Monday, April 14, 2008

Choices

I have been thinking about choices over the last few days. How in every situation we have choice. Sometimes it seems as if we don’t have a choice but in fact we always do. In my unique and rather dramatic way, I thought about the most extreme example I could, a prisoner of war camp. Would you have a choice then? I mean, to disobey your captors would mean that you would not survive. But even then you have a choice- obey or not obey. The consequences of not obeying are pretty awful but you do have a choice.
Bringing it back to this struggle, sometimes it seems like we don’t have a choice at all. I remember getting news of yet another pregnancy and after hanging up the phone, laying my head down in my arms on the table and weeping. I couldn’t hold it in; it burst out of me like a flood. So what choice did I have then? The pain was so real and the grief overwhelming. But I think the choice came later, I had to make a choice to stop crying and pick myself up and turn back to God.

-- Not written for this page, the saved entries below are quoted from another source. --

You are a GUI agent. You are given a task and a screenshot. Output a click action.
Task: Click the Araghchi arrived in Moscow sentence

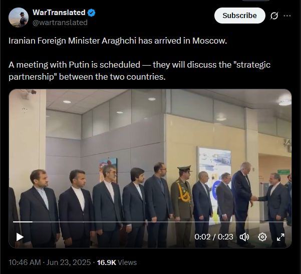point(118,41)
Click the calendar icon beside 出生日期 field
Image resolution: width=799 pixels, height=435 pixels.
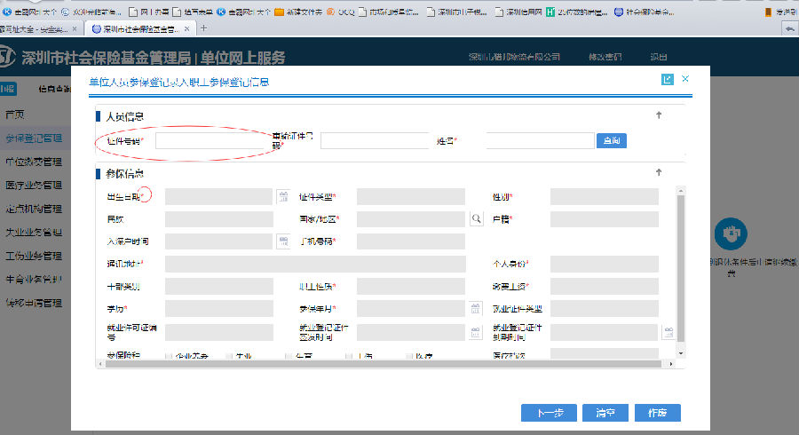(x=282, y=196)
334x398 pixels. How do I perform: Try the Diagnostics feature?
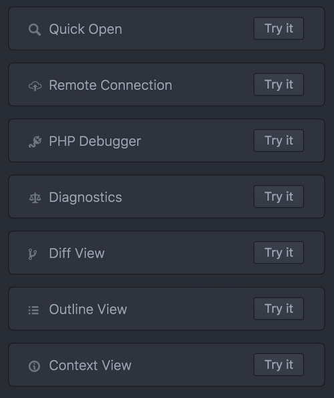click(279, 197)
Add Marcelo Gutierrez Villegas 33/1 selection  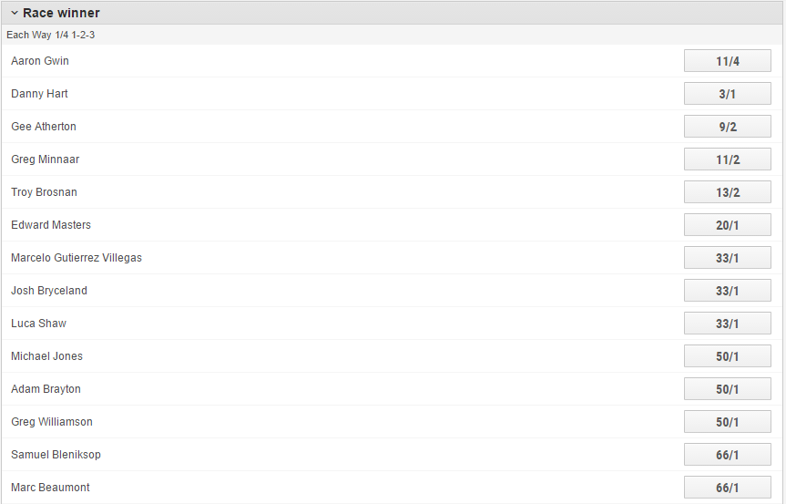727,258
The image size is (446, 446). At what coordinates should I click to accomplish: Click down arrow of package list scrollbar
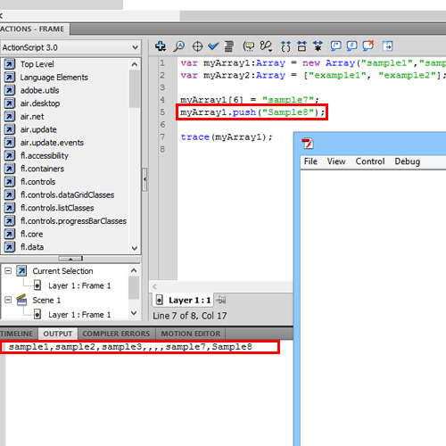135,248
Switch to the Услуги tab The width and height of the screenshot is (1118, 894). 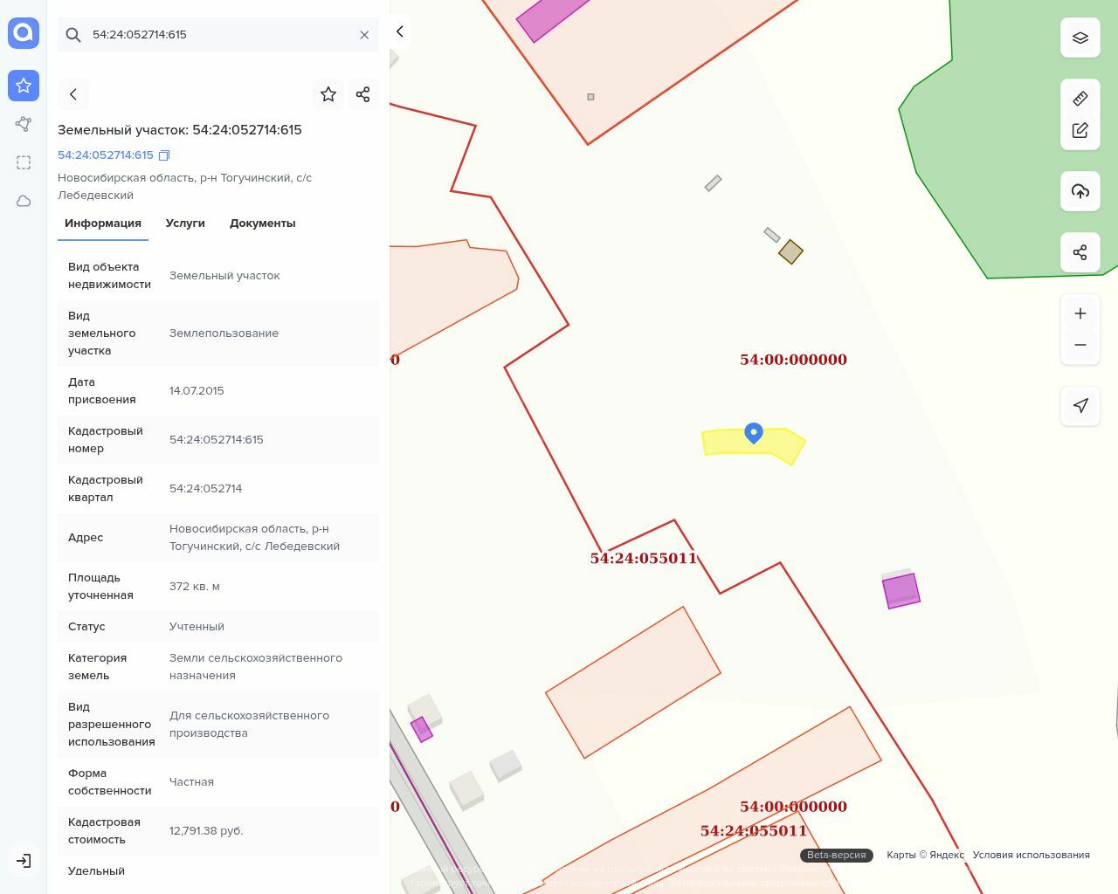point(185,224)
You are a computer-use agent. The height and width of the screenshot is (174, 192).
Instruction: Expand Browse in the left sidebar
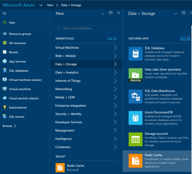coord(9,126)
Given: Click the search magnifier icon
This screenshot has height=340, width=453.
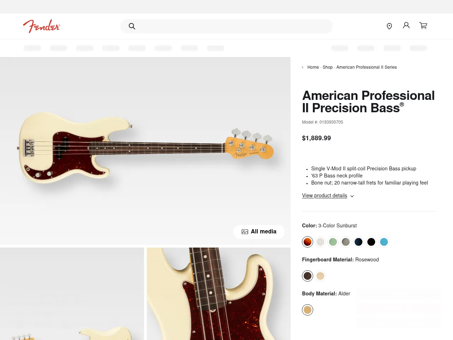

It sounds so easy but I know it’s not. The emotions in this are so extreme that sometimes all you can do is hold on as you get swept along by them. But eventually you will come to a place where you are able to make a choice. Sometimes I haven’t made the right choice at the right time and have chosen anger towards God and despair. It made it harder for me though in the long term as eventually I did turn back to God. However I had to wade back across the mud to him as I had been swept along too far and for too long. I made it too hard for myself. God didn’t move away, I did.
So as I focus on this new season of trusting and waiting, the question God is asking me is “what will my choice be”? Will I choose to trust and love and wait? To allow Him to complete His work in me and in us? Yes, with all my heart!